- [Text segment]

=== Section Start ===

My friend Mike MacHenry told me this story. Mike's company has an expert system, written in Perl, that employs heuristics to determine whether a customer is likely to have filled out a form incorrectly. One of the heuristics is supposed to check that the names given in two different columns of a record are the same. Now, it turns out that the comparison was implemented wrong--the software was almost always reporting that the names were the same, even when they weren't--but because the expert system is only making a best guess, this just passed unnoticed for a while as a false negative.

But every once in a while, the system reported a false positive, i.e., that the names were not the same when in fact they were. And it just so happened that in each one of these cases, the name in the record was “Nancy.”

=== Section End ===

- [Prompt A] In the expert-system story, which programming language was the expert system written in?
- [Prompt B] List the distinct proper names in the expert-system story, counting a person only once even if named more than one way.
- [Prompt C] Continue the expert-system story from its last sentence.
The listing has no connection to the expert-system story.

- [Given material]
=== Section Start ===

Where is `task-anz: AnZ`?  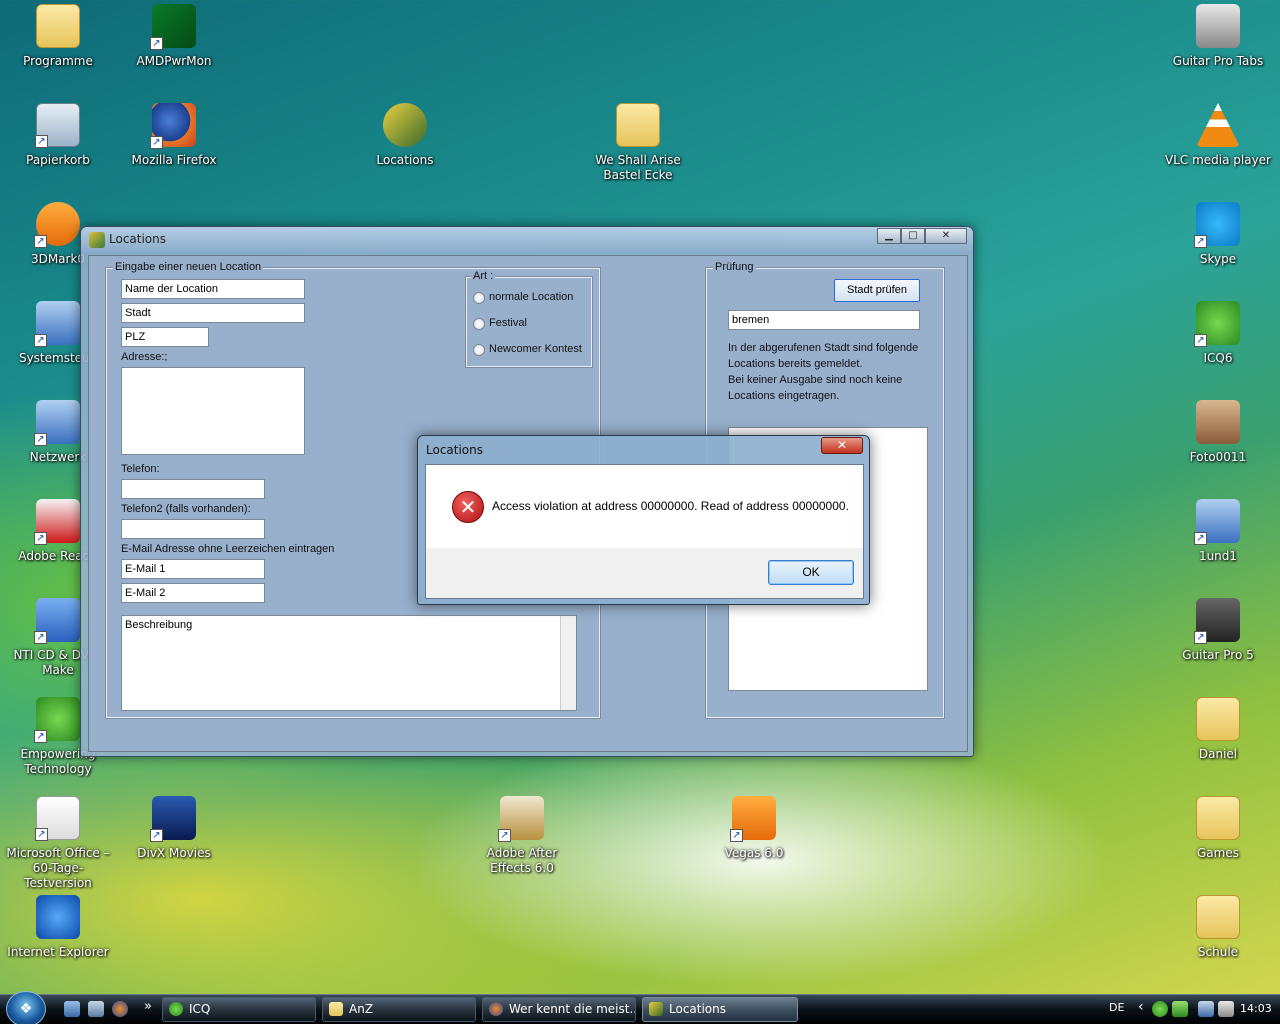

=== Section End ===

- [Answer area A] Perl

- [Answer area B] Mike MacHenry, Perl, Nancy

- [Answer area C]
The explanation is that the programmer had accidentally used the numeric equality operation, rather than string equality. Perl silently converted the strings to numbers in order to make the operation succeed. Since in most of the cases, the strings were not numeric, Perl parsed the maximum numeric prefix of the string, namely the empty string. It so happens that the empty string happily converts to 0 in Perl, so most of the time, any pair of strings both convert to 0, and the equality comparison evaluates to true.

But “Nan” is parseable in Perl as not-a-number, which is always considered unequal to any number, including itself. So “Nancy” happily converts to not-a-number, and then tests false for numeric equality to itself.